Ausgangstext:
* * * * *

Ob die Welle wirklich komme und mit welcher Virusvariante man es dann zu tun haben werde, wisse natürlich niemand mit Bestimmtheit, die meisten Experten gingen aber davon aus, dass mit neuen Pandemiewellen zu rechnen sei. Im Herbst, wahrscheinlich auch schon im Sommer. Die Voraussetzungen für das Entstehen neuer Virusvarianten seien geradezu optimal, sagt Lauterbach: Die Fallzahlen sind hoch, zudem kursierten schon unterschiedliche Varianten, die sich rekombinieren könnten. "Es ist auf jeden Fall mit einer Welle zu rechnen, das ist meine Sicht der Dinge."
In Sicht: das Comeback der Maskenpflicht
Deshalb könne man sich schon mal darauf einstellen, dass es im Herbst wieder strengere Maßnahmen brauchen werde. Wenn das aktuelle Infektionsschutzgesetz - das weitestgehend das Ende aller bundesweiten Maßnahmen brachte - im September auslaufe, werde man auf jeden Fall "noch mal ran" müssen. Übersetzt heißt das: Lauterbach prophezeit das Comeback der Maskenpflicht. Ohne Impfpflicht werde es nicht anders gehen. Und auch jetzt sei der Spielraum für weitere Lockerungen erschöpft. Lockerer als derzeit werde Deutschland ohne Impfpflicht nicht mehr, das ist die Botschaft.
Insgesamt sagt Lauterbach: "Das war eine schlechte Woche." Er meint damit: Es war eine schlechte Woche für den Schutz der Bevölkerung vor dem Virus. Und er meint das medizinische Personal in den Krankenhäusern, die Menschen mit Vorerkrankungen, die sich selbst mit einer Impfung nicht optimal schützen könnten, er meint künftige Sterbefälle, "die wir hätten verhindern können". Aber natürlich war es auch eine katastrophale Woche für den Politiker Lauterbach: Am Wochenanfang das Hin und Her mit der Quarantänepflicht, ein Rückzieher bei Twitter nachts um halb drei, ein Fehlereingeständnis bei Markus Lanz. Dann das Scheitern der Impfpflicht.
Immerhin, es gibt auch gute Nachrichten. RKI-Chef Wieler verkündet, dass der Höhepunkt der aktuellen Welle überwunden sei, am Freitagmorgen liegt die Sieben-Tage-Inzidenz bei 1187,2 - noch vor zwei Wochen lag dieser Parameter deutlich über 1900. Trotzdem: 334 Tote binnen 24 Stunden stehen in der Statistik. Der Intensivmediziner Marx sagt, die Lage in den Krankenhäusern sei aktuell beherrschbar, aber es müssten viele Operationen verschoben werden, weil es coronabedingt viel Personalausfall gebe.

* * * * *

Angezeigte Datensätze:
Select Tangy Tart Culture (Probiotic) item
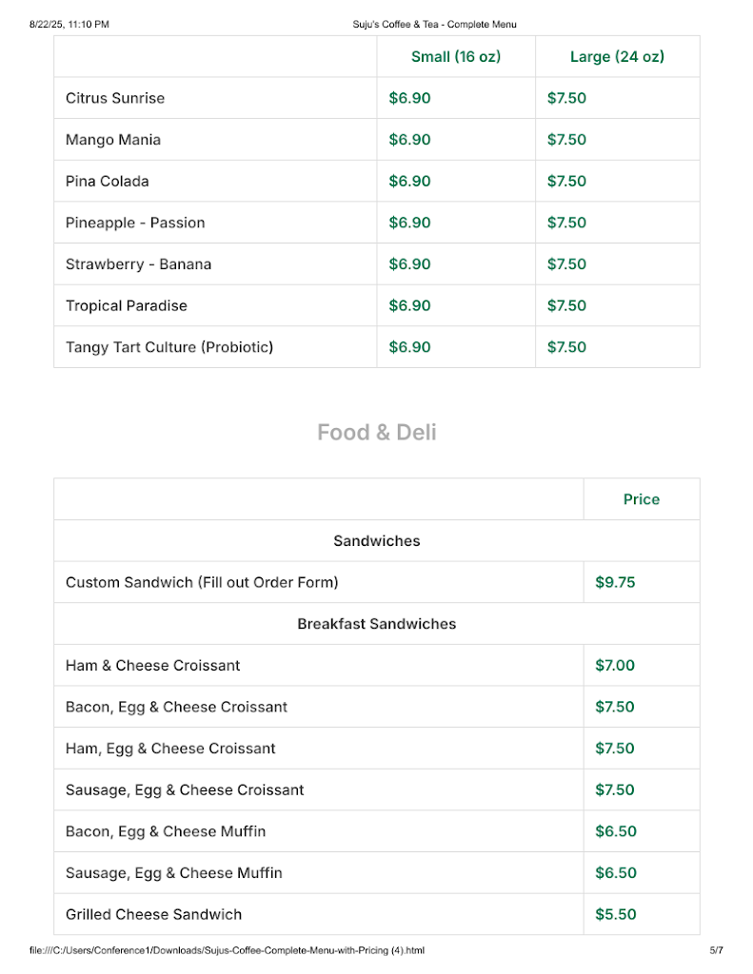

* * * * *

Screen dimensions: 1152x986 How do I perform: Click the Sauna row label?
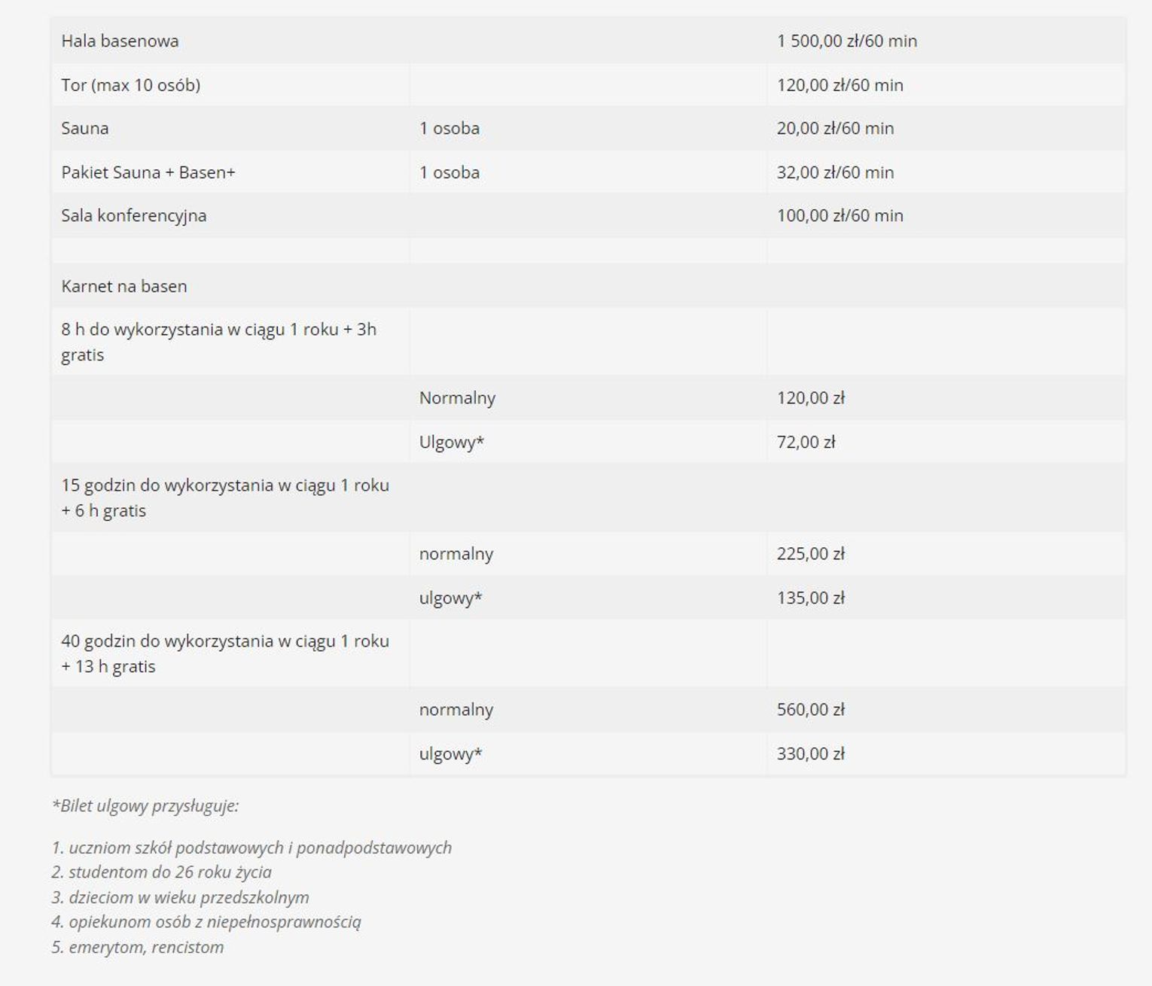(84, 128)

* * * * *

Aufgaben:
1. Könnten Sie aus dem Bericht über Lauterbachs Corona-Prognose den Abschnitt von „In Sicht: das“ bis „ist die Botschaft.“ wortgetreu wiedergeben?
2. Wie könnte der Bericht über Lauterbachs Corona-Prognose nach seinem letzten Satz weitergehen? Führen Sie ihn fort.
Die Datensätze stehen für sich und gehören nicht zum Text.

Lösungen:
1.
In Sicht: das Comeback der Maskenpflicht
Deshalb könne man sich schon mal darauf einstellen, dass es im Herbst wieder strengere Maßnahmen brauchen werde. Wenn das aktuelle Infektionsschutzgesetz - das weitestgehend das Ende aller bundesweiten Maßnahmen brachte - im September auslaufe, werde man auf jeden Fall "noch mal ran" müssen. Übersetzt heißt das: Lauterbach prophezeit das Comeback der Maskenpflicht. Ohne Impfpflicht werde es nicht anders gehen. Und auch jetzt sei der Spielraum für weitere Lockerungen erschöpft. Lockerer als derzeit werde Deutschland ohne Impfpflicht nicht mehr, das ist die Botschaft.

2.
Lauterbach macht weiter - als Arzt dürfe man nichts unversucht lassen, sagt er
Bleibt die Frage, ob man die Dinge noch rumreißen kann. Die FDP hatte nach der Abstimmung am Donnerstag durchblicken lassen, dass man ja noch mal reden könne, falls sich die Lage im Herbst anders darstelle als jetzt. Und auch Lauterbach selbst hatte unmittelbar nach dem Scheitern des Impfpflichtgesetzes gesagt, man müsse neu reden. Aber wenige Stunden später hatte Kanzler Olaf Scholz signalisiert, dass er keine Lust auf einen neuen Anlauf in Sachen Impfpflicht habe. Und nach einer Nacht scheint sich auch Lauterbach dem Schicksal zu fügen, zumindest fast. Er sei nicht optimistisch, dass neue Gespräche mit der Union zu anderen Ergebnissen führen könnten, schließlich habe man ja monatelang geredet. Zudem sei es "eine klare, herbe Niederlage" gewesen, "die es in dieser Größenordnung auch sehr unwahrscheinlich macht, dass sich hier noch etwas bewegen wird".
Trotzdem, Gesprächen dürfe man sich nie verweigern. Als Arzt dürfe man nichts unversucht lassen, wenn es um das Leben eines Menschen gehe, sagt Lauterbach, man müsse immer bis zum Schluss kämpfen. Das gelte auch für Politiker, wenn sie Entscheidungen träfen, bei denen es "letztlich um das Leben von Menschen geht".